The high energy density of the laser beam quickly vaporizes the material in the irradiated part of the ceramic, enabling fast cutting. Compared to conventional cutting methods, QCW lasers offer a quantum leap in cutting speed. For example, when cutting alumina ceramics with a thickness of 1mm, the cutting speed can reach 1-1.2m/min, greatly reducing processing time, significantly improving production efficiency and creating higher economic benefits for enterprises.

Extremely small heat-affected zone

QCW laser modes are flexible and can be set to pulsed mode or continuous mode, which can be better adapted to different processing needs. In pulsed mode, it is also possible to minimize the thermal impact on the part while performing the cut. The thermal impact on ceramic plates is negligible.
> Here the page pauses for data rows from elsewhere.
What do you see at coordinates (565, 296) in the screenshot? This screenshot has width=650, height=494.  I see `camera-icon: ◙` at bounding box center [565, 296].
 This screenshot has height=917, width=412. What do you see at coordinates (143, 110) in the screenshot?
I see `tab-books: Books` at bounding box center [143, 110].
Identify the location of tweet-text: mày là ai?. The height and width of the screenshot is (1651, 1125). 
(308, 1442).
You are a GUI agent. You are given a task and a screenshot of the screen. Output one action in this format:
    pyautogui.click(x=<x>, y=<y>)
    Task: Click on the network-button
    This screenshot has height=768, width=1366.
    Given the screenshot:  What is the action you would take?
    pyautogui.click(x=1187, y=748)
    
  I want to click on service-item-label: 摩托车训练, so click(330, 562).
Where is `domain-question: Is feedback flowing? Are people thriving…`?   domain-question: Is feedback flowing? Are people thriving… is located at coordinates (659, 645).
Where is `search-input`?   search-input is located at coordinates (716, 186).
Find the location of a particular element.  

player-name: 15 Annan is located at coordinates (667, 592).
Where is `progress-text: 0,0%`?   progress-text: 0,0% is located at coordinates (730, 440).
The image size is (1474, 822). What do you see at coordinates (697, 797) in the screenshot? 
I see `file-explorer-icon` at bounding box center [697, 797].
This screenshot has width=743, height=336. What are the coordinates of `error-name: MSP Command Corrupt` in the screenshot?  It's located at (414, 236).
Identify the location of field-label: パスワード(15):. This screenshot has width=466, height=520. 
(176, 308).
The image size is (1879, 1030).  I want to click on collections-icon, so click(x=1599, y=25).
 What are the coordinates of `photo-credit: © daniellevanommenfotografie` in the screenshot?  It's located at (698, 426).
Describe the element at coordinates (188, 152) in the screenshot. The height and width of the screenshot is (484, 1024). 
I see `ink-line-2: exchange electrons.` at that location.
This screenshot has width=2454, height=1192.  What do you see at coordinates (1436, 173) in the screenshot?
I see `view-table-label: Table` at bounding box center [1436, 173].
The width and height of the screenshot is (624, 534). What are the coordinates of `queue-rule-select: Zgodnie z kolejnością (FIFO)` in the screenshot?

This means that ceramic plates are virtually immune to deformation and discoloration due to heat, and their original physical and chemical properties are maintained to the greatest extent possible. This advantage is particularly important in the processing of medical ceramic instruments, which ensures that the precision and performance of ceramic instruments are not affected by heat and meets the stringent product quality requirements of the medical industry.

Significant Cost Advantages

In terms of operating costs, GW Laser's QCW quasi-continuous fiber lasers do not require frequent tool changes and do not consume large amounts of water and abrasive materials, as is the case with waterjet cutting. The laser's high electro-optical conversion efficiency, low energy consumption, and simple post-maintenance reduce equipment downtime and maintenance costs, thus effectively lowering the overall operating costs of the enterprise.

With the continuous progress of science and technology and the continuous growth of the demand for ceramic materials in various industries, ceramic cutting technology will face higher requirements and challenges. GW Laser will continue to uphold the spirit of innovation, and increase investment in the research and development of QCW technology, and continue to improve the technical performance and application level.